/---
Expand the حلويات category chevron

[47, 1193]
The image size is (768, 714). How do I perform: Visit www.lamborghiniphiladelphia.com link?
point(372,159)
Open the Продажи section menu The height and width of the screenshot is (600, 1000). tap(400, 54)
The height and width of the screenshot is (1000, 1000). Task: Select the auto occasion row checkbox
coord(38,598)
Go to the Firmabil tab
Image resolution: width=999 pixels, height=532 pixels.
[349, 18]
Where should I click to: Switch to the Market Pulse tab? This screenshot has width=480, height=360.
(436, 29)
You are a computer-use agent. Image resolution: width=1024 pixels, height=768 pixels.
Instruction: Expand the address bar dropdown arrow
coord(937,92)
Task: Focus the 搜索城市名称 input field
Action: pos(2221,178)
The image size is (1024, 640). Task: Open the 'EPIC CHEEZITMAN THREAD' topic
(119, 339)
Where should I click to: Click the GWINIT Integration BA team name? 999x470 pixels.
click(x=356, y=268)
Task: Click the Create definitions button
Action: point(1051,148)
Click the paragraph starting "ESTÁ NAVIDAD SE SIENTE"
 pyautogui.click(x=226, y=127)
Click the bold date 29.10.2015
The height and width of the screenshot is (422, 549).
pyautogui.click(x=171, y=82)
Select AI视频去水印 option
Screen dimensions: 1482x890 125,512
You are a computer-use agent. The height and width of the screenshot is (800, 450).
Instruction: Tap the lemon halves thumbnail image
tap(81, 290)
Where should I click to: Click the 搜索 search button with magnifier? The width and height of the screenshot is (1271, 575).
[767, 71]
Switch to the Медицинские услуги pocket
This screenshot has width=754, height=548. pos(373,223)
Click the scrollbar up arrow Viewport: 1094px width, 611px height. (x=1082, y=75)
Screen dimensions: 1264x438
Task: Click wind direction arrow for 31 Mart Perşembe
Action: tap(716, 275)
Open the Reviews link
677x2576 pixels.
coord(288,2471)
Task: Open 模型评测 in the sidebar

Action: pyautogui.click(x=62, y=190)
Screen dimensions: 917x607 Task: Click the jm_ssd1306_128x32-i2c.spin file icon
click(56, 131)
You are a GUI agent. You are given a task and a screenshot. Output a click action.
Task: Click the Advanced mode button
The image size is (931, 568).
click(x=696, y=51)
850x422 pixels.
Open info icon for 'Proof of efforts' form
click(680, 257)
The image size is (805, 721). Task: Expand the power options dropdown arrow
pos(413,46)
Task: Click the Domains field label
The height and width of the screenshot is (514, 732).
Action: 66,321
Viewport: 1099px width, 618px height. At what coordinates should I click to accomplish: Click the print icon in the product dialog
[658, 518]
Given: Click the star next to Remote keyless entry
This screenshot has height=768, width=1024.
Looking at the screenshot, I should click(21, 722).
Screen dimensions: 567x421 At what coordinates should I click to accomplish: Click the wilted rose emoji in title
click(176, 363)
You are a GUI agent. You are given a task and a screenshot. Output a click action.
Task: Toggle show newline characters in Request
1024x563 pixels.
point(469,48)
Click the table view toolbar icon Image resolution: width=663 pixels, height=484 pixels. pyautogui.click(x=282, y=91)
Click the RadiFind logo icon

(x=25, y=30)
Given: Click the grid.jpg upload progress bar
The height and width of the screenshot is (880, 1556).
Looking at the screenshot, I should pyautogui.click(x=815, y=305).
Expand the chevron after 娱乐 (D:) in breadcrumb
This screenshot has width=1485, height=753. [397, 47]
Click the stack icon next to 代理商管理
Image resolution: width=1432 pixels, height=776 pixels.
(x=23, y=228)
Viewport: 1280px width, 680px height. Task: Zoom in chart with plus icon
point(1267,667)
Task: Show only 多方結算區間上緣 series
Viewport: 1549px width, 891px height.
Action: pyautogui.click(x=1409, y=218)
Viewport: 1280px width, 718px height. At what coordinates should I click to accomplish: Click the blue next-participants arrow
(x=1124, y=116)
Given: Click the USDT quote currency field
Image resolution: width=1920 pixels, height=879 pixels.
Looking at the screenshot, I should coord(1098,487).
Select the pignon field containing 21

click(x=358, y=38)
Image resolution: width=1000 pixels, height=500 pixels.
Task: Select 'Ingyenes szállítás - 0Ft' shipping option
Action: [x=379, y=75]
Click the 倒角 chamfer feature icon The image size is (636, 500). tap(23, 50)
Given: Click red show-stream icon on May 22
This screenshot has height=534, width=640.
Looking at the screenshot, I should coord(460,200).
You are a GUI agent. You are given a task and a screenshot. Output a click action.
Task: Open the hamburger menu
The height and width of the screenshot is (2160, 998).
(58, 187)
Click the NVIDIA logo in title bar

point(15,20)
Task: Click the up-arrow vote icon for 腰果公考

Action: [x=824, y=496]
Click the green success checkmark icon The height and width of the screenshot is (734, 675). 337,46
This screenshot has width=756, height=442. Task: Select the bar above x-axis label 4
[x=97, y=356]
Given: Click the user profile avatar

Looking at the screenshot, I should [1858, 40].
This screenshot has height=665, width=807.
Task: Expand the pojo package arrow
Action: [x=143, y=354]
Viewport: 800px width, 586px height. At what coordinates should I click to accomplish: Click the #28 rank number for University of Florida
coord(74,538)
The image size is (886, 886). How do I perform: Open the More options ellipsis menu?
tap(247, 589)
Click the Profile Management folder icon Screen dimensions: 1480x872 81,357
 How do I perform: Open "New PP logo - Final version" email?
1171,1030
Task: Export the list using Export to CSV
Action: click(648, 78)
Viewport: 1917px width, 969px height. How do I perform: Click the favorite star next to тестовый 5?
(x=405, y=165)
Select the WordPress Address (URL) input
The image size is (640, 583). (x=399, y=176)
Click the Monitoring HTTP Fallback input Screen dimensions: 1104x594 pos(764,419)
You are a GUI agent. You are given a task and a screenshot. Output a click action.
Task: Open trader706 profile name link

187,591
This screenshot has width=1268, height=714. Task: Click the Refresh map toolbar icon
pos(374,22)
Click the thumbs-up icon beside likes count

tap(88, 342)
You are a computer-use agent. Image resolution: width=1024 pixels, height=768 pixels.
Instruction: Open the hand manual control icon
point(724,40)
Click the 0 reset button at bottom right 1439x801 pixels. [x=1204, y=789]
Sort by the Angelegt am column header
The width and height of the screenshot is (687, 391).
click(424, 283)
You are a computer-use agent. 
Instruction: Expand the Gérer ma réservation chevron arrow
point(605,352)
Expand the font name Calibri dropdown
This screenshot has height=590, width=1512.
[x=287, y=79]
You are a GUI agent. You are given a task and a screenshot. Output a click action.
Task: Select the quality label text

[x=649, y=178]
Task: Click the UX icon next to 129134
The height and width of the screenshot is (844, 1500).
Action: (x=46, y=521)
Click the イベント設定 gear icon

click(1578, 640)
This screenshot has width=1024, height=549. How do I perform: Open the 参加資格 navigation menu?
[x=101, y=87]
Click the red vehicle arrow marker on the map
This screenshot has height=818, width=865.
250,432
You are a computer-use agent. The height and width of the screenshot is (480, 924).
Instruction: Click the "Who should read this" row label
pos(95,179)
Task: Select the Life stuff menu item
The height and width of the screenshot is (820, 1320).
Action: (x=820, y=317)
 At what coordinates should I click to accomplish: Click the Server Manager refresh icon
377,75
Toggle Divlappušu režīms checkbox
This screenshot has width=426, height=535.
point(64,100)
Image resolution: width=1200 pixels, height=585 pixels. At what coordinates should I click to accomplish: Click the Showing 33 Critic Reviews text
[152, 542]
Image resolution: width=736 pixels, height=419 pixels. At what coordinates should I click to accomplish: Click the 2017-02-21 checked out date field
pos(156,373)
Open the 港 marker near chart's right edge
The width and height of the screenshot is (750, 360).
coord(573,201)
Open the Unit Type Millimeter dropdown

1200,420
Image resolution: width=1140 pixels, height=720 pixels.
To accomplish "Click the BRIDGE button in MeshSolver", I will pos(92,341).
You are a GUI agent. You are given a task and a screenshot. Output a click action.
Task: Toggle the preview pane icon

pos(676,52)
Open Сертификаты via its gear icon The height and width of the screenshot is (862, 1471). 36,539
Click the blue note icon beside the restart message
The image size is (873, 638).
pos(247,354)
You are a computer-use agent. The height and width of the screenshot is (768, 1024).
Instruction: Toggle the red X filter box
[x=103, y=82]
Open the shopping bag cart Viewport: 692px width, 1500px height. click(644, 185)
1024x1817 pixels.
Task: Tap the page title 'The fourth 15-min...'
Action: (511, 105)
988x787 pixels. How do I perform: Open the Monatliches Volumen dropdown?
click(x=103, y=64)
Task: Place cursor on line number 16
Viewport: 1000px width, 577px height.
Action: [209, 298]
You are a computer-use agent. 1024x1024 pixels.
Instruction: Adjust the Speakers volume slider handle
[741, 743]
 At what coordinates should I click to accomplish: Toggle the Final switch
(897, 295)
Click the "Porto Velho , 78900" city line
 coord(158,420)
\---
* _Required work_
Output all lines from the beginning of the data up to the line holding "Open the Продажи", that line included, exactly as written.

* _Problem solution_
Expand the حلويات category chevron

[47, 1193]
The image size is (768, 714). How do I perform: Visit www.lamborghiniphiladelphia.com link?
point(372,159)
Open the Продажи section menu The height and width of the screenshot is (600, 1000). tap(400, 54)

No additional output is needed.